TASK DETAILS: Reproduce verbatim the lines of the material below, starting at the line with "Thermal (Infrared) Imaging (63, 1564)" and ending at the line with "SPORT (284, 116)", both inclusive; skip the rest.

━━━━━━━━━━━━━━━━

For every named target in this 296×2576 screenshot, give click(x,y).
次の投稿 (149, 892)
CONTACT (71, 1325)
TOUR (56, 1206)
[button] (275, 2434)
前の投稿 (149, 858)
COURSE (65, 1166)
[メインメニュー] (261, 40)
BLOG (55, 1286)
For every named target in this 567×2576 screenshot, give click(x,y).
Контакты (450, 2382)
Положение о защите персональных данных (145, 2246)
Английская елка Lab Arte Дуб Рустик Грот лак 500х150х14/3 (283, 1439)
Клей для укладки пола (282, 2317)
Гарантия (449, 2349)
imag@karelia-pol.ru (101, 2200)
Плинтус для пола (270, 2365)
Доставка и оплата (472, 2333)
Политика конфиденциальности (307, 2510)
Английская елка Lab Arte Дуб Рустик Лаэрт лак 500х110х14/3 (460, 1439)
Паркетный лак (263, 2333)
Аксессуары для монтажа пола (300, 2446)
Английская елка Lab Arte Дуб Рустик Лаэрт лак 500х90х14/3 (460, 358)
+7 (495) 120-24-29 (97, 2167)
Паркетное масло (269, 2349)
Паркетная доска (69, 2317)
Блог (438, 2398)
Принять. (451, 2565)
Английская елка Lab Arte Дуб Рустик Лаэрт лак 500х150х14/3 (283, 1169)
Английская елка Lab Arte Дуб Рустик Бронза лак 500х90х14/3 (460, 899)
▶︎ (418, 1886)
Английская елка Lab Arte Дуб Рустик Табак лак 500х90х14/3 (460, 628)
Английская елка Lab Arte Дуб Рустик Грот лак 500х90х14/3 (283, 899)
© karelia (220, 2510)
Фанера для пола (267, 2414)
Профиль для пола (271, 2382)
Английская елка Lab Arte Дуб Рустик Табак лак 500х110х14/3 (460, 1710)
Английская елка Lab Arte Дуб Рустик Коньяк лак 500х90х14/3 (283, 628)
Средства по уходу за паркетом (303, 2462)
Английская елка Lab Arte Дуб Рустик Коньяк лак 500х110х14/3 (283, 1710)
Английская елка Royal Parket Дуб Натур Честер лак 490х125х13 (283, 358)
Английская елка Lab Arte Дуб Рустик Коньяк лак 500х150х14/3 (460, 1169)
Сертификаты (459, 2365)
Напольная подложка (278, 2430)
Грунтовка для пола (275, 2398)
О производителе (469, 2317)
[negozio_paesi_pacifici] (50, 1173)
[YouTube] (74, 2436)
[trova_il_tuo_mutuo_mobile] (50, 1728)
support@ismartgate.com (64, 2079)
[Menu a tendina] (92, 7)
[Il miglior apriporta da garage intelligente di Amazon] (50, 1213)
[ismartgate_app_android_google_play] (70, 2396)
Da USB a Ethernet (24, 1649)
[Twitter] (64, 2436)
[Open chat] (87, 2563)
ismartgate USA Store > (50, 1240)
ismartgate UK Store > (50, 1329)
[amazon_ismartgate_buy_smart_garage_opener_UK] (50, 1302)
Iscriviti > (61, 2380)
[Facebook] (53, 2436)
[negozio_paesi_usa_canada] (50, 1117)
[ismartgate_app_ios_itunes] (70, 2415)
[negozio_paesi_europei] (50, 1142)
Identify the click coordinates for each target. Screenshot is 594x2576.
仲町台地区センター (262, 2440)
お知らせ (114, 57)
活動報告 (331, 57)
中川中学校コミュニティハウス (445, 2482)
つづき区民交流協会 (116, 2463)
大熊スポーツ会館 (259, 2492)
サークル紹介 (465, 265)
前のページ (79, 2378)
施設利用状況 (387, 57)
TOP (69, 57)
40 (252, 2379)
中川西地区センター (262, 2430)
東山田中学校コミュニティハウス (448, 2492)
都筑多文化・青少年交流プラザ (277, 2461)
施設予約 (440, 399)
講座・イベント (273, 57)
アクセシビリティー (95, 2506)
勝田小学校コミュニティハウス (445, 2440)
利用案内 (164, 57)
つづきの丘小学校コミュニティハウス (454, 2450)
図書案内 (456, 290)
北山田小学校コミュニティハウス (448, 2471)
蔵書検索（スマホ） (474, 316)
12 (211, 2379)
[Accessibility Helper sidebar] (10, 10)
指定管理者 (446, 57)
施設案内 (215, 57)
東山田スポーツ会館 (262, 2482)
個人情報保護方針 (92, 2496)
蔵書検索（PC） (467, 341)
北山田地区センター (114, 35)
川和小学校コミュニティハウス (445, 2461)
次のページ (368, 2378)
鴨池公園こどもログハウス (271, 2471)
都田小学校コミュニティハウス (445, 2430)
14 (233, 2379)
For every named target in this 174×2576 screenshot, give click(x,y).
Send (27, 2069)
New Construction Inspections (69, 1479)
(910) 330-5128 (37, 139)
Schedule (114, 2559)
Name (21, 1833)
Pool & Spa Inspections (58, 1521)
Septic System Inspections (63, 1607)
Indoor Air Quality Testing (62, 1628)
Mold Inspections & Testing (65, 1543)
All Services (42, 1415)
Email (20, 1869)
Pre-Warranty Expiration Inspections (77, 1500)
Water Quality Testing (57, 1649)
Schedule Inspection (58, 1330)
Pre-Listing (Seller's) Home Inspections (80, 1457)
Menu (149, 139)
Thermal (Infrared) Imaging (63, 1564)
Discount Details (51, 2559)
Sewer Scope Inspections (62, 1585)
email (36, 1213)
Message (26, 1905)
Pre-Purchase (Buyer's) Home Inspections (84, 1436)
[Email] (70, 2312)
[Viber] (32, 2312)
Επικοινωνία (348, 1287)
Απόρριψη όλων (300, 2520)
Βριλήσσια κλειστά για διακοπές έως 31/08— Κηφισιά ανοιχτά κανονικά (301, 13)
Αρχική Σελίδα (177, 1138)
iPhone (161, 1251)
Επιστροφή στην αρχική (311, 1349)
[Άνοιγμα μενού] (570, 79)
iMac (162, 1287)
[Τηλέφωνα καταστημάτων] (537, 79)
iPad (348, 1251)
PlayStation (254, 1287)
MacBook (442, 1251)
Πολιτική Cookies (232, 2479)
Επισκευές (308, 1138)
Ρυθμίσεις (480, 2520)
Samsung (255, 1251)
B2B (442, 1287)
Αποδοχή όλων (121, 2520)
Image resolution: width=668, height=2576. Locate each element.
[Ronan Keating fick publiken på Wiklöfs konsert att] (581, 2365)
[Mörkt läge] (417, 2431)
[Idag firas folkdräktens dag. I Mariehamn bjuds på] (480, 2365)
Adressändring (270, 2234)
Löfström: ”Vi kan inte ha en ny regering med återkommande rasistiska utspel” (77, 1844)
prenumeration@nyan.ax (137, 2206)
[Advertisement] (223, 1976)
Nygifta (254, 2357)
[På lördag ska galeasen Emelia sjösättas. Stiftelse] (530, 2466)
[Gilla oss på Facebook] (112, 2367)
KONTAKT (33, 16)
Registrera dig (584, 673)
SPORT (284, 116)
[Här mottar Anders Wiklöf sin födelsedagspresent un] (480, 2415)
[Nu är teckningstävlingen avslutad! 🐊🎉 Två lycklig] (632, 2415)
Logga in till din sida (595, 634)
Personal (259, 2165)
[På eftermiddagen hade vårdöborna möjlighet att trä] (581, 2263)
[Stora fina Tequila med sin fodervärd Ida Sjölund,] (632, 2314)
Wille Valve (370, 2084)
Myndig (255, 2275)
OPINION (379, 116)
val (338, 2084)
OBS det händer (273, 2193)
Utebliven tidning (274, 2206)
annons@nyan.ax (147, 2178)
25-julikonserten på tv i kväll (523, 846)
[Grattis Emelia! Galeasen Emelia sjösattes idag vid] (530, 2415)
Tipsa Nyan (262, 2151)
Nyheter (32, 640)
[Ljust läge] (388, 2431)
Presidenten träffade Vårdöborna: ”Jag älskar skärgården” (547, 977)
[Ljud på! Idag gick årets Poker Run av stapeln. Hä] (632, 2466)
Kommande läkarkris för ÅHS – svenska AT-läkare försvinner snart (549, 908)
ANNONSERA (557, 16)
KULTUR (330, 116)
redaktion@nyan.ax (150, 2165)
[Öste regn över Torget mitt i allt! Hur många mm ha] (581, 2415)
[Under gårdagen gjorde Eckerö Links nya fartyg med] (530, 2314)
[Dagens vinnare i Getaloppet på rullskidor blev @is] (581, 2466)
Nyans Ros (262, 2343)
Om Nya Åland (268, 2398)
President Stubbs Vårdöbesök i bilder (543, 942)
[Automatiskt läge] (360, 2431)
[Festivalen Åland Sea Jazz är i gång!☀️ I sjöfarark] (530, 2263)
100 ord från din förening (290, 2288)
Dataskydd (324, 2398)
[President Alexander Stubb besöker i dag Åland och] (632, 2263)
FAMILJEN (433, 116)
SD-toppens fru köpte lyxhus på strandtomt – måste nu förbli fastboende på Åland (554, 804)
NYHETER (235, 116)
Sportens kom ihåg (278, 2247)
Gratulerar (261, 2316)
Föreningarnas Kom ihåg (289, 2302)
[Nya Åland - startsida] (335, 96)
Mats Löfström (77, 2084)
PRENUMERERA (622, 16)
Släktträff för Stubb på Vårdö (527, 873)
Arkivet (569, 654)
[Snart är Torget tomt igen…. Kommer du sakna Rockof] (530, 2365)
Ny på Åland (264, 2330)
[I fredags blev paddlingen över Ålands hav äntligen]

━━━━━━━━━━━━━━━━

WRITTEN ANSWER:
Thermal (Infrared) Imaging (63, 1564)
Discount Details (51, 2559)
Sewer Scope Inspections (62, 1585)
email (36, 1213)
Message (26, 1905)
Pre-Purchase (Buyer's) Home Inspections (84, 1436)
[Email] (70, 2312)
[Viber] (32, 2312)
Επικοινωνία (348, 1287)
Απόρριψη όλων (300, 2520)
Βριλήσσια κλειστά για διακοπές έως 31/08— Κηφισιά ανοιχτά κανονικά (301, 13)
Αρχική Σελίδα (177, 1138)
iPhone (161, 1251)
Επιστροφή στην αρχική (311, 1349)
[Άνοιγμα μενού] (570, 79)
iMac (162, 1287)
[Τηλέφωνα καταστημάτων] (537, 79)
iPad (348, 1251)
PlayStation (254, 1287)
MacBook (442, 1251)
Πολιτική Cookies (232, 2479)
Επισκευές (308, 1138)
Ρυθμίσεις (480, 2520)
Samsung (255, 1251)
B2B (442, 1287)
Αποδοχή όλων (121, 2520)
Image resolution: width=668, height=2576. Locate each element.
[Ronan Keating fick publiken på Wiklöfs konsert att] (581, 2365)
[Mörkt läge] (417, 2431)
[Idag firas folkdräktens dag. I Mariehamn bjuds på] (480, 2365)
Adressändring (270, 2234)
Löfström: ”Vi kan inte ha en ny regering med återkommande rasistiska utspel” (77, 1844)
prenumeration@nyan.ax (137, 2206)
[Advertisement] (223, 1976)
Nygifta (254, 2357)
[På lördag ska galeasen Emelia sjösättas. Stiftelse] (530, 2466)
[Gilla oss på Facebook] (112, 2367)
KONTAKT (33, 16)
Registrera dig (584, 673)
SPORT (284, 116)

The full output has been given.